--- START ---

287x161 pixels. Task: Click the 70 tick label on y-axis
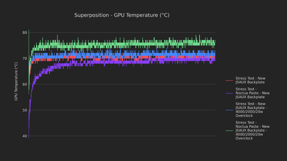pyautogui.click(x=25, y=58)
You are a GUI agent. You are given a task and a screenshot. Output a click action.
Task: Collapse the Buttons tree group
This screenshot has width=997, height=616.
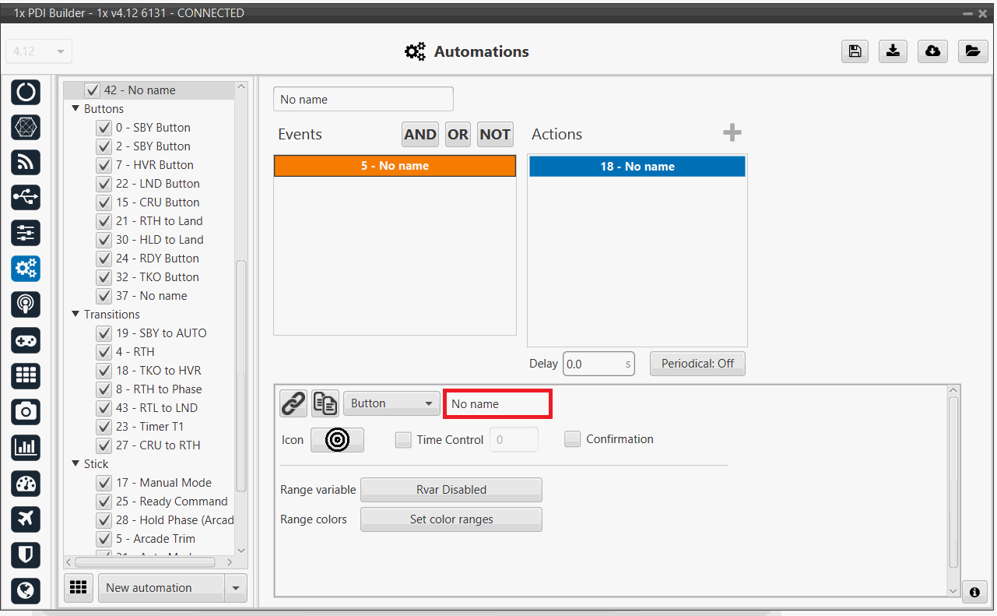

--- END ---

## ACTION ITEM:
Scan the records above. Return every line with "screenshot" in it.

## SOLUTION BELOW:
You are a GUI agent. You are given a task and a screenshot. Output a click action.
This screenshot has width=997, height=616.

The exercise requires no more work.